WIP fix proposal for bug #6123

From: "Kevin Grittner" <Kevin(dot)Grittner(at)wicourts(dot)gov>
To: <pgsql-hackers(at)postgresql(dot)org>
Subject: WIP fix proposal for bug #6123
Date: 2011-07-20 18:58:04
Message-ID: 4E26DEEC020000250003F5E9@gw.wicourts.gov
Views: Raw Message | Whole Thread | Download mbox | Resend email
Thread:
Lists: pgsql-hackers

We're nearing completion of testing the migration of a lot of code
which used our custom Java framework into PostgreSQL functions and
triggers. Yesterday our testers ran into surprising behavior
related to delete triggers. A test case is presented on the -bugs
list, but basically it amounts to this:

(1) We have some detail which is summarized by triggers into
related higher-level tables for performance reasons.

(2) On delete, some of the higher level tables should cascade the
delete down to the lower levels.

(3) Sometimes the same tables are involved in both.

This is complicated by the foreign key situation -- due to
conversion of less-than-perfect data and the fact that there is a
legal concept of the elected Clerk of Court in each county being the
"custodian of the data" we have orphaned detail in some tables which
we don't have authority to delete or create bogus parent rows for.
(It would actually be a felony for us to do so, I think.) Until 9.2
we won't be able to create foreign keys for these relationships, but
in each county we've created foreign keys for all relationships
without orphans. So, this is one reason we can't count on foreign
key declarations, with the ON DELETE CASCADE option, yet we don't
want to drop the foreign keys where they exist, as they help prevent
further degradation of the data integrity.
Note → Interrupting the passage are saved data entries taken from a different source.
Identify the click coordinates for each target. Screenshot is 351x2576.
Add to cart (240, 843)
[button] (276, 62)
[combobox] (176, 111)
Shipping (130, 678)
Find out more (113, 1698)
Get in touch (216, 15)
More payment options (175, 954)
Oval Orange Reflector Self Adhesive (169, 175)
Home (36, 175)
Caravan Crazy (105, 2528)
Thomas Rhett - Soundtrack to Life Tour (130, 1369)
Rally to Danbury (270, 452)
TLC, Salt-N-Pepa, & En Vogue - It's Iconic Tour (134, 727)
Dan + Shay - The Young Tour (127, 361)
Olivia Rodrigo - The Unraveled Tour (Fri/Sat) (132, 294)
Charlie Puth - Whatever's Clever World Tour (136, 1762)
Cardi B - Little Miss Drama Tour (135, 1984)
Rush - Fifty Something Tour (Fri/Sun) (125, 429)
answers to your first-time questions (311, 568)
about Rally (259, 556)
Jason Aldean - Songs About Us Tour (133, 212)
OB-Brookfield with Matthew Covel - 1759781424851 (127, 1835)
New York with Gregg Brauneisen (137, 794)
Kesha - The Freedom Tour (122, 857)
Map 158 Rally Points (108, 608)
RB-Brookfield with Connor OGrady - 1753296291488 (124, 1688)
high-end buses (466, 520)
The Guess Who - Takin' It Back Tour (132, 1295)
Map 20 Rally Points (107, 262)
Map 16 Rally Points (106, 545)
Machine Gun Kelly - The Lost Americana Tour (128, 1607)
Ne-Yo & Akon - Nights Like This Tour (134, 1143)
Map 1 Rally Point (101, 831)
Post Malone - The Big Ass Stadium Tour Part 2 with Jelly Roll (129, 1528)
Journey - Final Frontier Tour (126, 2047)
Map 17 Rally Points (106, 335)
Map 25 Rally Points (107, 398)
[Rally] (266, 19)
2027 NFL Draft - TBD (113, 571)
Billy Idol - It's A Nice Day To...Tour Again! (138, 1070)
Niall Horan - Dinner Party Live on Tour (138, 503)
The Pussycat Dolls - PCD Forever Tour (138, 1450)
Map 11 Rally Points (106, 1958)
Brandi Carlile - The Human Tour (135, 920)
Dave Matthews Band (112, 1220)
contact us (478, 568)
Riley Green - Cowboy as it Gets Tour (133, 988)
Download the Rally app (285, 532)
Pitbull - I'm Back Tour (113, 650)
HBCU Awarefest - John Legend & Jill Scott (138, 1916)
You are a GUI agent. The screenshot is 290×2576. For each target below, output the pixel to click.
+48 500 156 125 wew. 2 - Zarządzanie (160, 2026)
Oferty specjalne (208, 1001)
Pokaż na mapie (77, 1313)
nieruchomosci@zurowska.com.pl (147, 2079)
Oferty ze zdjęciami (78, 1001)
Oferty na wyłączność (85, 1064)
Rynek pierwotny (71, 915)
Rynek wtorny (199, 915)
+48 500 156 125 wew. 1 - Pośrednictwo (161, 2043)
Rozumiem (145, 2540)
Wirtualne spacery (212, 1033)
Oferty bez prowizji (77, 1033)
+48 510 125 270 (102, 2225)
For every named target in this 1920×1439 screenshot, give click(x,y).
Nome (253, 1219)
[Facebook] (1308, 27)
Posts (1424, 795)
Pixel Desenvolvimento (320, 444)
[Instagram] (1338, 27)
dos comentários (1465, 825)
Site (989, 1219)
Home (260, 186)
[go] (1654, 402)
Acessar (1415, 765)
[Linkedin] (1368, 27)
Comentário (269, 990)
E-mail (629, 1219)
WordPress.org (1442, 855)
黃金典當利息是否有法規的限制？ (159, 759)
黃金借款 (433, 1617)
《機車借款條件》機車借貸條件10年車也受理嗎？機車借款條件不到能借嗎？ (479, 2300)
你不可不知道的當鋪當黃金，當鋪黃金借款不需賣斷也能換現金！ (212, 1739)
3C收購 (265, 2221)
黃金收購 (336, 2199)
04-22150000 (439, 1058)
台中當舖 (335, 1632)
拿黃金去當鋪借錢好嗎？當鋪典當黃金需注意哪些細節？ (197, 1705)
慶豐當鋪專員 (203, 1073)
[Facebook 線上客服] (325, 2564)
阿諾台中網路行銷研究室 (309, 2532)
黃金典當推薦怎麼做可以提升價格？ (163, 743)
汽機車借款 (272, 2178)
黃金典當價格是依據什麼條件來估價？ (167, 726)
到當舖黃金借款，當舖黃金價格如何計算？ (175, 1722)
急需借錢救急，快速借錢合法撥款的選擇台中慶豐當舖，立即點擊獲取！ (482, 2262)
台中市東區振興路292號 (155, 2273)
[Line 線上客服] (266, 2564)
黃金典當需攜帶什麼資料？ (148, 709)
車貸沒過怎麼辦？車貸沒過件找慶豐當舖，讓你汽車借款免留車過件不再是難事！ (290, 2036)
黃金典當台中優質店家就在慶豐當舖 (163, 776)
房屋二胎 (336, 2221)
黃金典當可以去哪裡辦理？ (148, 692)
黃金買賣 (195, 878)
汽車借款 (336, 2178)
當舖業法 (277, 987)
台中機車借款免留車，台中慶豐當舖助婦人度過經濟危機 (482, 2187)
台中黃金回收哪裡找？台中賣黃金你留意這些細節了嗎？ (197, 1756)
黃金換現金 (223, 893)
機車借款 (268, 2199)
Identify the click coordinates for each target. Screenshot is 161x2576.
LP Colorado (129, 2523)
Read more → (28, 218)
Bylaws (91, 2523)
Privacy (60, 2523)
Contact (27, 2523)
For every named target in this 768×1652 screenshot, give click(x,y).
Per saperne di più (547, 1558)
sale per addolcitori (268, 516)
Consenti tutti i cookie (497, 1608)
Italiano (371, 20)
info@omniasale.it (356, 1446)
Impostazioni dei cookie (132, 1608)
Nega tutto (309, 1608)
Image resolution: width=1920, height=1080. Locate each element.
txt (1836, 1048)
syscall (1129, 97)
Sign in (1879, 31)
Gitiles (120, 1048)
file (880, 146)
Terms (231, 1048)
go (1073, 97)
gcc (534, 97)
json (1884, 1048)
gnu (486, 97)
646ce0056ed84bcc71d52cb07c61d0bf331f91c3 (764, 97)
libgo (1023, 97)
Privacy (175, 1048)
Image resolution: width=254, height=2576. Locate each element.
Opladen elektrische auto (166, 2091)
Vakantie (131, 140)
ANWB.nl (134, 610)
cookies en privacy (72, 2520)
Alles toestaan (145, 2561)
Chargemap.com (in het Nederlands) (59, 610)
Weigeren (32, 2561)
So the DELETE from the
children should occur in the BEFORE trigger to avoid upsetting FK
logic. Otherwise we could move the cascading deletes to the AFTER
DELETE trigger, where this odd behavior doesn't occur.

So basically, the goal of this patch is to ensure that a BEFORE
DELETE trigger doesn't silently fail to delete a row because that
row was updated during the BEFORE DELETE trigger firing (in our case
by secondary trigger firing).

If that description was too hard to follow, let me know and I'll try
again. :-/

[Summarizing discussion on the -bugs list,] Tom didn't feel that
there was a need to support application code which does what I
describe above, and he felt that fixing it would open a can of
worms, with logical quandaries about correct behavior. Basically,
the changes I made were within switch statements where if the row
was found to be HeapTupleUpdated in READ COMMITTED, it would follow
the ctid chain; I used similar logic for HeapTupleSelfUpdated
regardless of transaction isolation level. The reasons for not
re-firing delete triggers here is the same for why delete triggers
are not fired in the existing case -- it's just one delete.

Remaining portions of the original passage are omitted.